The following content will explain what each section of regex.

Table of Contents

Regex Components

Anchors

^[a-zA-Z0-9_.+-]+@[a-zA-Z0-9-]+.[a-zA-Z0-9-.]+$

Anchors do not match any characters at all. Instead, they match a position before, after or between characters. They were used to "anchor" the regex match a certain position. The caret ^ matches the position before the first character in the word. For example, ^a to abc matches the first character of the word abc. But ^b to abc does not match the second letter b in word abc, because the character b is not the first character of word abc.

Quantifiers

Quantifiers specify how many instances of a character, group, or character class must be present in the input for a match to be found. The simplest quantifier is a number in curly braces: {n}

  • The exact count: {3} \d{3} denotes exactly 3 digits, the same as \d\d\d.
  • The range: {2,4}, match 2-4 times. The uppper limit can be omitted. Then a regexp \d{2,} looks for sequences of digits of length 2 or more.

shorthands

There are also some shorthands which represent {m,n}

  • + Means "one or more", which is the same as {1,}.
  • ? Means "zero or one", which is the same as {0,1}.
  • * Means "zero or more", which is the same as {0,}.

For examples: alert( "0 1 12.345 7890".match(/\d+\.\d+/g) ); // 12.345

OR Operator

Alternation is the term in regular expression that is actually a simple “OR”. In a regular expression it is denoted with a vertical line character |. For instance, if we need to find words html, php, java, or java(script) in a string, we can use the following codes: let regexp = /html|php|css|java(script)?/gi; let str = "First HTML appeared, then CSS, then JavaScript"; alert( str.match(regexp) ); // 'HTML', 'CSS', 'JavaScript'

  • use with parentheses. The OR operator can be used with paratheses.

For example:

I love HTML| CSS matches I love HTML or CSS.

I love (HTML|CSS) matches I love HTML or I love CSS.

Character Classes

Character classes distinguish kinds of characters. For example, distinguishing between letters and digits.

  • [ABC] Characters inside brackets will match any character in the set. Both [abcd-] and [-abcd] match the "`"(hyphen) in "non-profit".

  • [a-d] which is the same as [abcd]. They match the "b" in "brisket".

  • [^xyz] The "^" inside the bracket means not. In this case, it matches all the character which is not x, y or z.

  • \d Matches any digit character (0-9)

  • \D Matches any character that is not a digt.
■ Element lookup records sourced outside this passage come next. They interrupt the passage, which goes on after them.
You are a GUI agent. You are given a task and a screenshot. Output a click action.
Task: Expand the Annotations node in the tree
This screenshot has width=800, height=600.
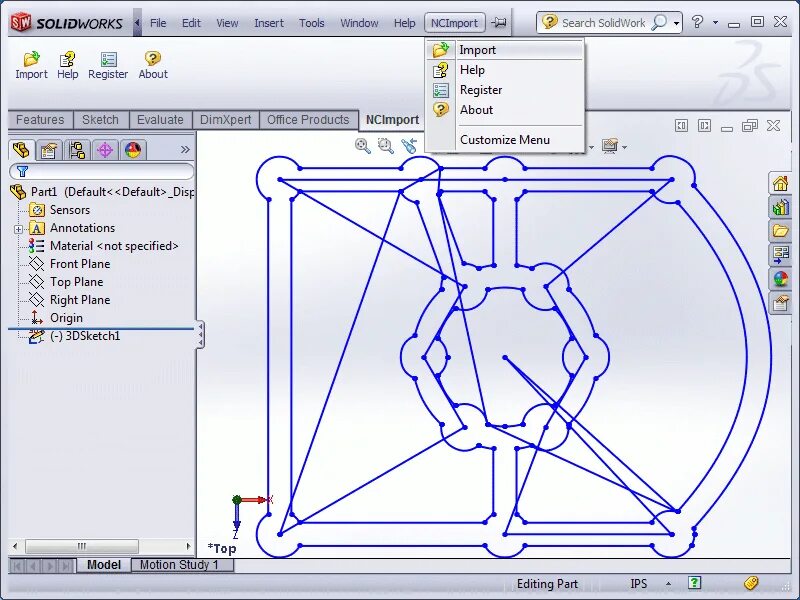tap(18, 228)
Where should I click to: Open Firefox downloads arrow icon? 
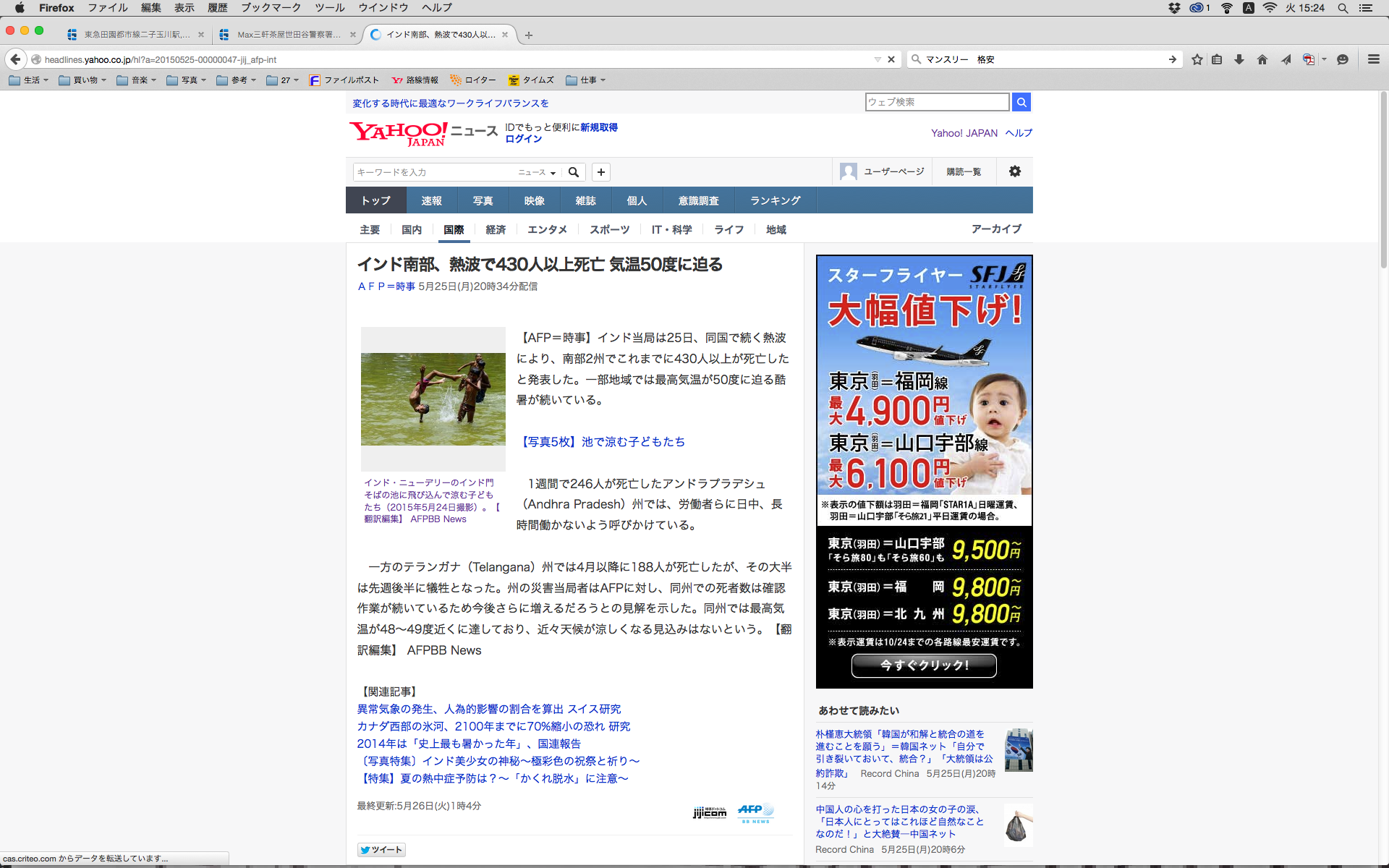click(x=1239, y=59)
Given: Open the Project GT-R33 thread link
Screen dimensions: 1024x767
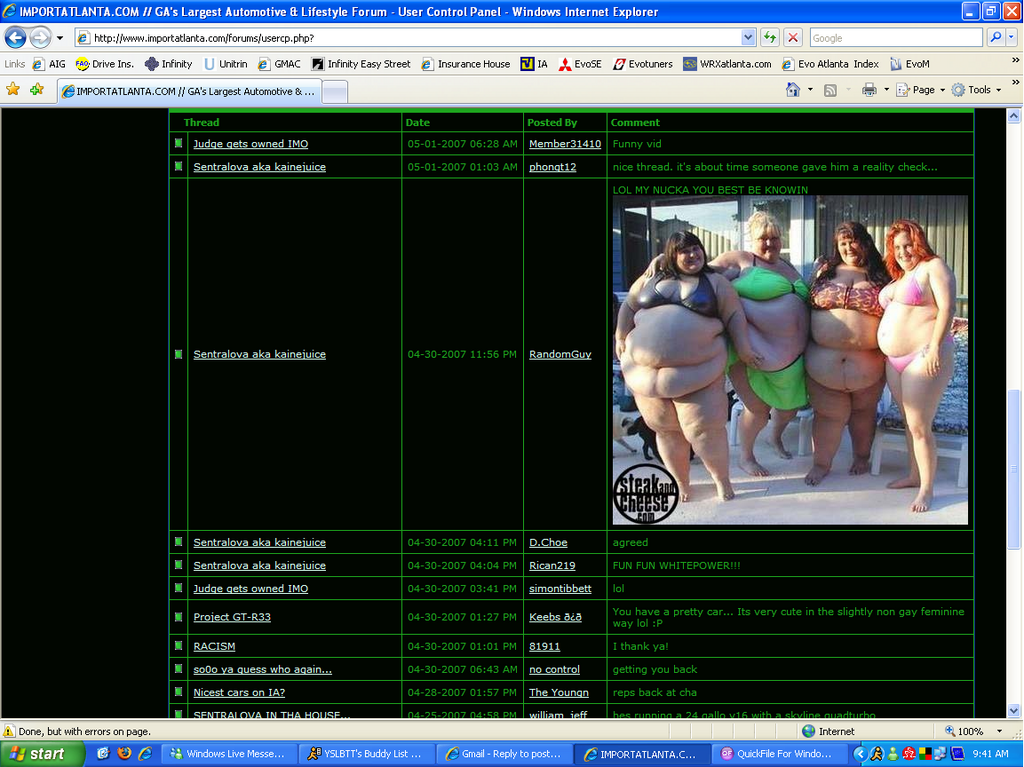Looking at the screenshot, I should [231, 617].
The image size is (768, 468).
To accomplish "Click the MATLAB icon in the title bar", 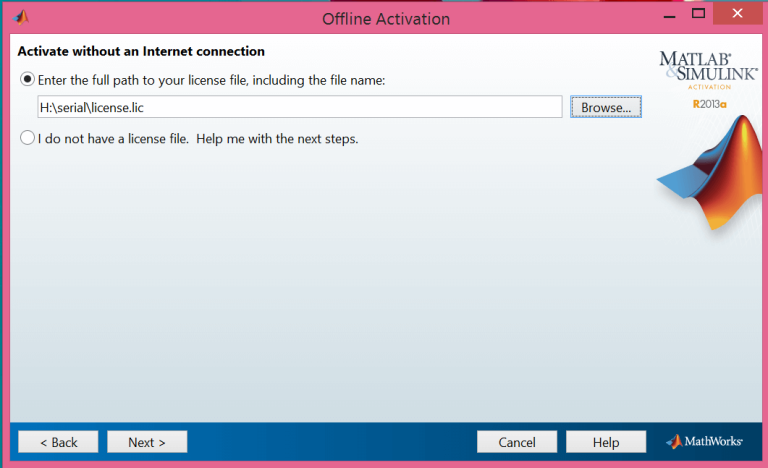I will [x=21, y=18].
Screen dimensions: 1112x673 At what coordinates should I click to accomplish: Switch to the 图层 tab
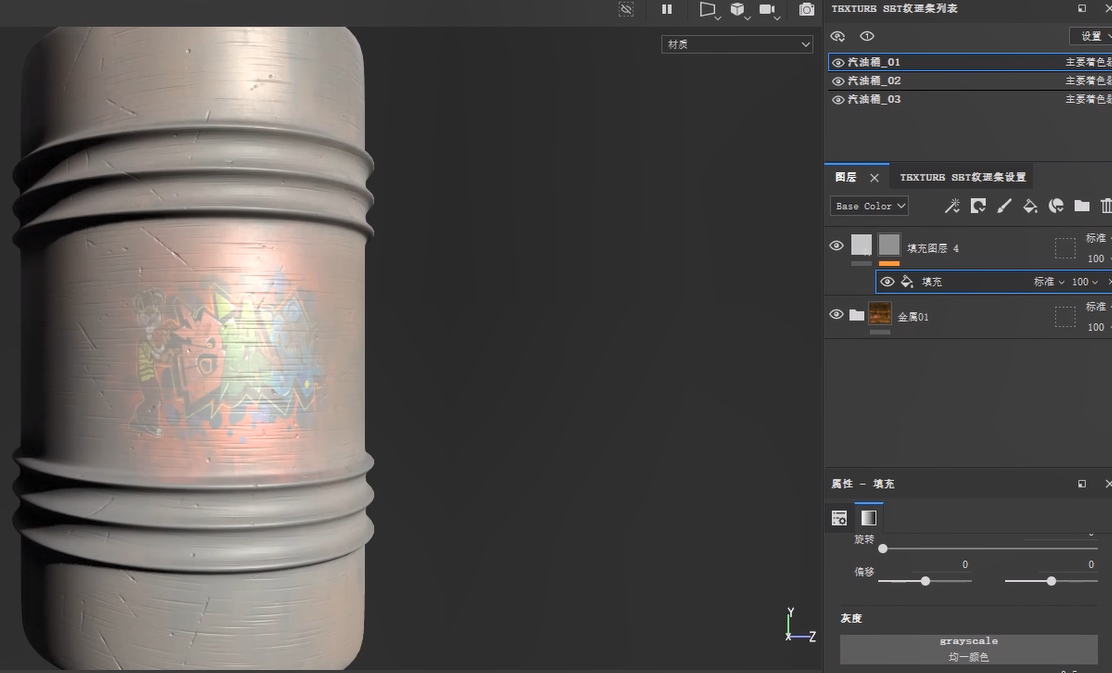846,177
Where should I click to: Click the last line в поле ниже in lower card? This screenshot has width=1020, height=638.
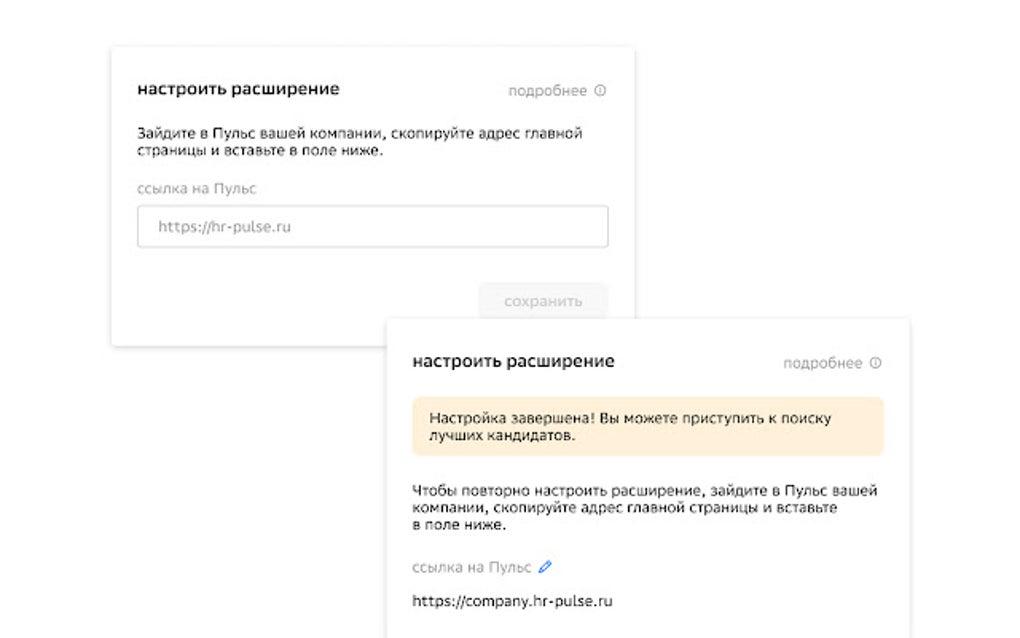click(460, 525)
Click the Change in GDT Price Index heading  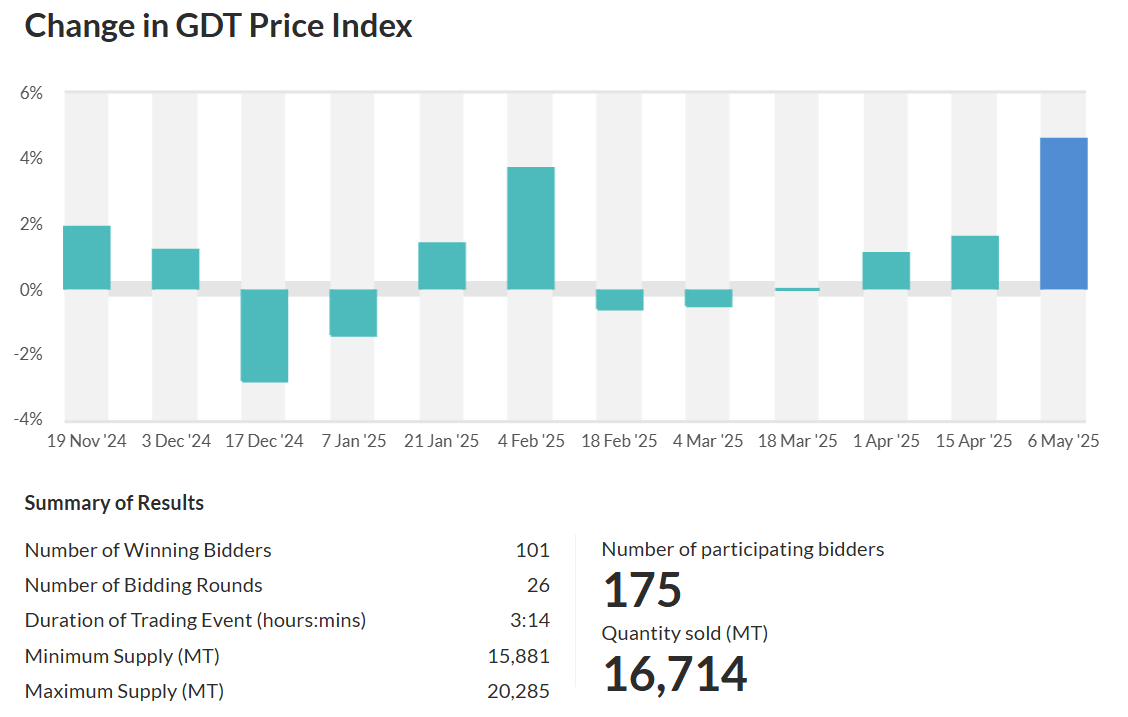click(218, 26)
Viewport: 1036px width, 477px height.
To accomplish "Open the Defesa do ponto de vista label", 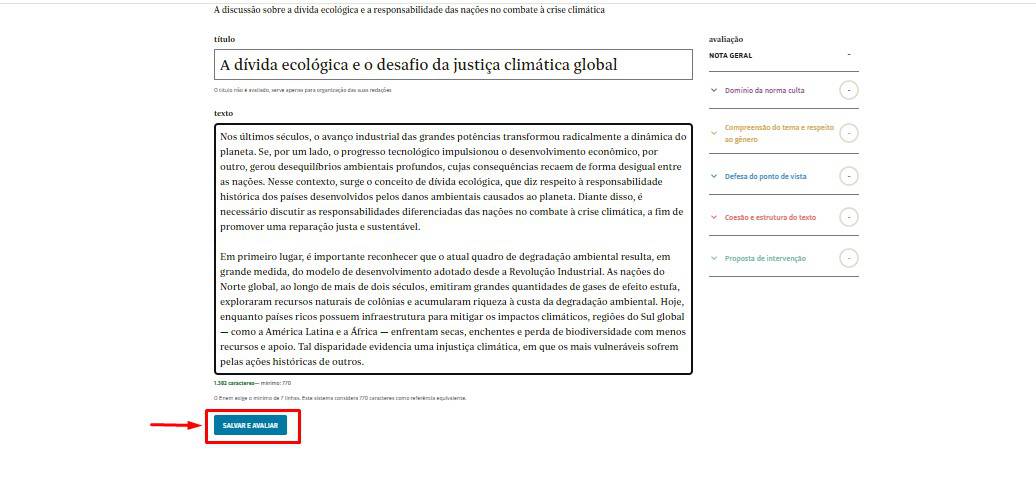I will point(765,176).
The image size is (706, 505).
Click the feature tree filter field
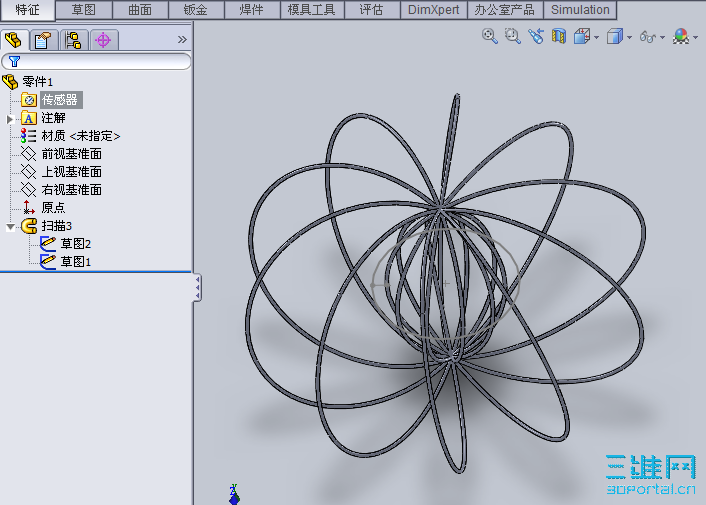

It equivalents to [^0-9].

  • \w Matches any alphanumeric character from the basic Latin alphabet, including the underscore. It is the same as[a-zA-Z0-9_].

  • \W Matches any character that is not a word character from the basic Latin alphabet. It equivalents to [^A-Za-z0-9_].

  • . Matches any single character except linebreaks. For example: /.y/ matches "my" and "ay", but not "yes", in "yes make my day".

  • \s Matches a single white space character, including space, tab, form feed, line feed, and other Unicode spaces. For example, /\s\w*/ matches " bar" in "foo bar".

  • \S Matches a single character other than white space. For example, /\S\w*/ matches "foo" in "foo bar".

Flags

In Regex, flags are used to define the search.

  • i with this flag, the search will ignore character case.
  • g with this flag, the search will return all matches in the request sting. Without it, only the first match will be returned.
  • m Means multiline mode.
  • s Enables "dotall" mode, that allows a dot . to match newline character \n.
  • u Enables full Unicode support.
  • y Is for "Sticky" mode, which searches at the exact position in the text.

Grouping and Capturing

By placing part of a regular expression inside parentheses(), you can group that part of the regular expression together. This allows you to apply a quantifier to the entire group or to restrict alternation to part of the regex.

  • (abc) Capturing groups multiple tokens together and creates a capture group. If there are other Regex after this group, This group must be true before moving on to "match" the next part of the code. Example: The regex Set(Value)? matches "Set" or "SetValue".
  • Non-Capturing Groups Set(?:Value) The question mark and the colon after the opening parenthesis are the syntax that creates a non-capturing group. The matching result of the content in the parenthesis won't be returned.

Bracket Expressions

A bracket expression is an expression enclosed in square brackets, []. Any individual character between the brackets will match, and you can also use a hyphen to define a set. For Example: 'elephant'.match(/[abcd]/) // -> matches 'a' Caret ^ can also be used inside a bracket expression to negate what is between the brackets. For examples: 'donkey'.match(/[^abcd]/) // -> matches 'o'

Greedy and Lazy Match

Greedy and lazy match are two searching mode in regex.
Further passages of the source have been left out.